On 3/17/26 08:23, Christian Loehle wrote:
> On 3/16/26 22:26, Christian Loehle wrote:
>> On 3/16/26 17:46, Tejun Heo wrote:
>>> Hello,
>>>
>>> On Mon, Mar 16, 2026 at 10:02:48AM +0000, Christian Loehle wrote:
>>>> @@ -5686,11 +5718,20 @@ static void kick_cpus_irq_workfn(struct irq_work 
>>>> *irq_work)
>>>>             * task is picked subsequently.
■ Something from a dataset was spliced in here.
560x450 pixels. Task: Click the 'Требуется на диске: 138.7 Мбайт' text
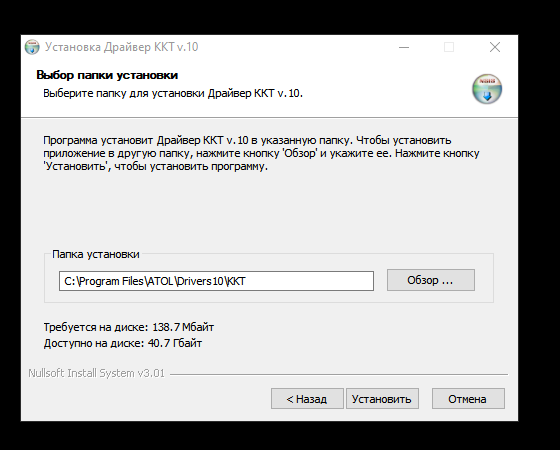[x=129, y=327]
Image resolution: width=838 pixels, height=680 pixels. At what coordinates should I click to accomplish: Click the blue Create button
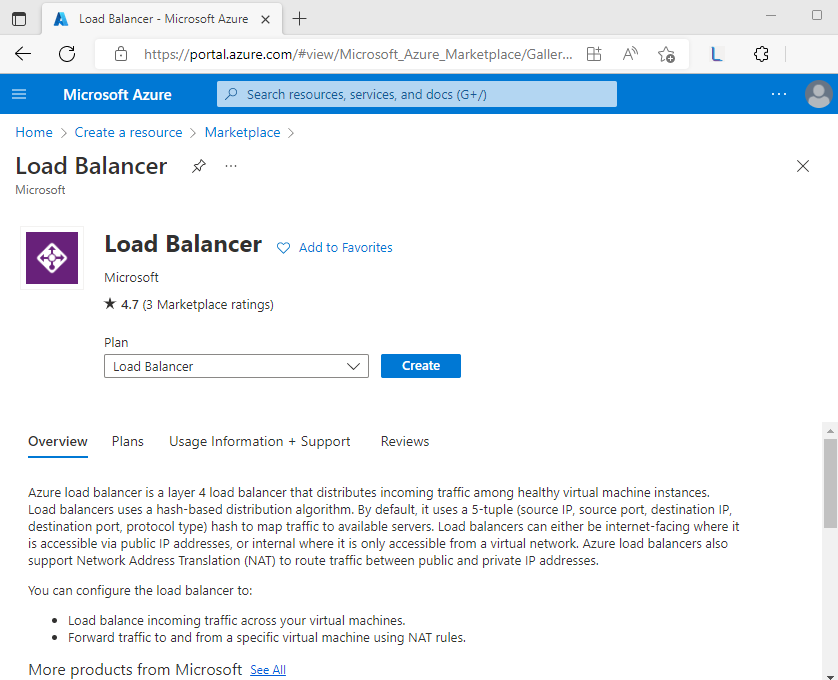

The latter is necessary to break
>>>>             * the wait when $cpu is taken by a higher sched class.
>>>>             */
>>>> -          if (cpu != cpu_of(this_rq))
>>>> +          if (cpu != this_cpu)
>>>>                    smp_cond_load_acquire(wait_kick_sync, VAL != 
>>>> ksyncs[cpu]);
>>>
>>> Given that irq_work is executed at the end of IRQ handling, we can just
>>> reschedule the irq work when the condition is not met (or separate that out
>>> into its own irq_work). That way, I think we can avoid the global lock.
>>>
>> I'll go poke at it some more, but I think it's not guaranteed that B actually
>> advances kick_sync if A keeps kicking. At least not if the handling is in 
>> HARD irqwork?
>> Or what would the separated out irq work do differently?
> 
> So in my particular example I do the SCX_KICK_WAIT in ops.enqueue(), which is 
> fair, but
> I don't think we can delay calling that until we've advanced our local 
> kick_sync and if we
> don't we end up in the deadlock, even if e.g. we separate out the retry (and 
> make that lazy),
> because then the local CPU is able to continuously issue new kicks (which 
> will have to
> be handled by the non-retry path) without advancing it's own kick_sync.
> The closest thing to that I can get working is separating out the 
> SCX_KICK_WAIT entirely and
> make that lazy. In practice though that would realistically make the 
> SCX_KICK_WAIT latency
> most likely a lot higher than with the global lock, is that what you had in 
> mind?
> Or am I missing something here?

Something like the attached, for completeness
From c2e882b4c54680a57bc0817b3c9819ff5f3bbd21 Mon Sep 17 00:00:00 2001
From: Christian Loehle <[email protected]>
Date: Tue, 17 Mar 2026 09:07:49 +0000
Subject: [PATCH 1/2] sched_ext: Prevent SCX_KICK_WAIT deadlocks with lazy irq_work

SCX_KICK_WAIT waits for the target CPU's kick_sync to change after
rescheduling it. If multiple CPUs form a wait cycle concurrently,
e.g. A waits for B, B for C and C for A, and the wait runs from
hard irq_work, each CPU can end up spinning in irq context waiting
for another CPU which cannot reschedule. No kick_sync advances and
the system deadlocks.

Deferring only the retry path is not enough. SCX_KICK_WAIT can be
issued from ops.enqueue(), so a CPU can keep arming fresh waits before
it goes through another SCX scheduling cycle and advances its own
kick_sync. If the initial wait handling still runs on hard irq_work,
a wait cycle can keep rearming without making progress.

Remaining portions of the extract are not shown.